Corneal wound healing and the Notch signaling pathway

Notch信号通路在胚胎期细胞命运转归和成体组织稳态的维持中起重要作用。各种研究已经证明Notch信号通路在角膜损伤后修复及角膜生理性稳态的维持中有重大意义,角膜缘干细胞主要通过抑制Notch信号通路来抑制细胞的分化和增生;在角膜上皮早期修复阶段生理性下调促进细胞迁移和伤口覆盖,后期修复阶段生理性上调与防止角膜上皮细胞过度分层和维持细胞分化相关;角膜基质损伤后纤维化与Notch信号通路相关;角膜内皮损伤后转化生长因子-β(TGF-β)诱导的内皮-间质转化(EnMT)过程有Notch信号通路的直接参与;此外,Notch信号通路与14-3-3σ、表皮生长因子受体(EGFR)、Sirt6、微小RNA(miRNA)、基质金属蛋白酶(MMPs)在角膜上皮稳态维持、角膜上皮分化、角膜基质过度炎症反应、角膜新生血管生成等存在相互作用。本文就Notch信号通路在角膜各层损伤修复中的功能进行综述。

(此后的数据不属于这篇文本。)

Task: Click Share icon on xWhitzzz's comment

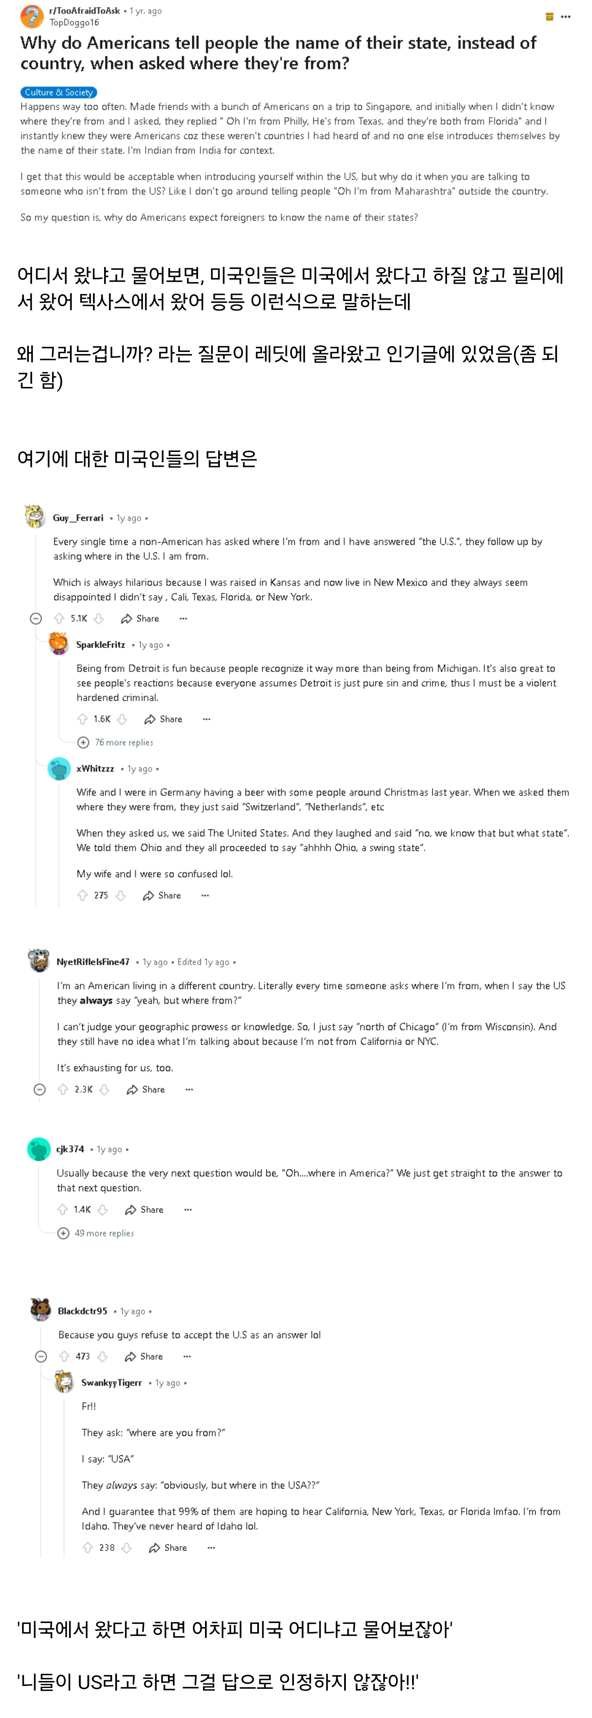Action: coord(148,895)
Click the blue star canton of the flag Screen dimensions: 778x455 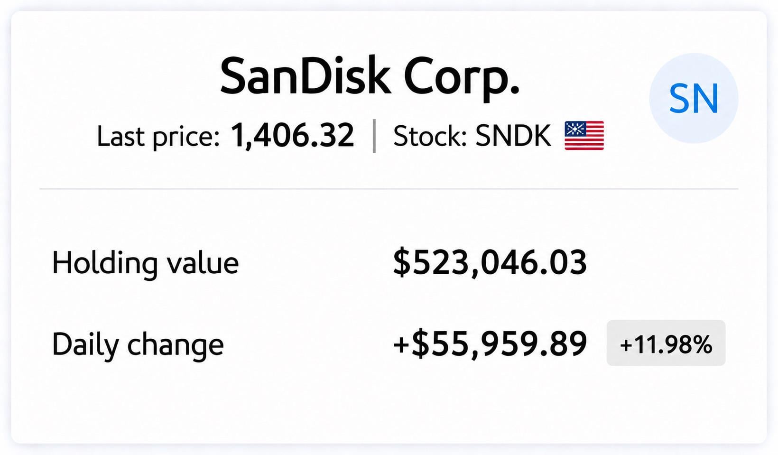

The Notch signaling pathway plays an important role in cell fate and homeostasis.Various studies have proved that the Notch signaling pathway has strong effects on corneal wound healing and the maintenance of corneal homeostasis.Limbal stem cells inhibit differentiation and proliferation by inhibiting the Notch signaling pathway.Physiologic downregulation promotes cell migration and wound coverage in the early stage of corneal epithelial repair,and physiologic upregulation in the late stage of corneal epithelial repair is related to preventing excessive stratification of corneal epithelial cells and maintaining cell differentiation.Fibrosis is correlated with Notch after corneal stromal injury.The Notch signaling pathway is directly involved in the endothelial-to-mesenchymal transition induced by transforming growth factor-βafter corneal endothelial injury.In addition,there are interactions between the Notch signaling pathway and 14-3-3 sigma,epidermal growth factor receptor,Sirt6,microRNA,and matrix metalloproteinases in maintaining corneal epithelial homeostasis,corneal epithelial differentiation,corneal stromal excessive inflammatory response,corneal neovascularization,etc.This review summarizes the function of the Notch signaling pathway in corneal wound healing.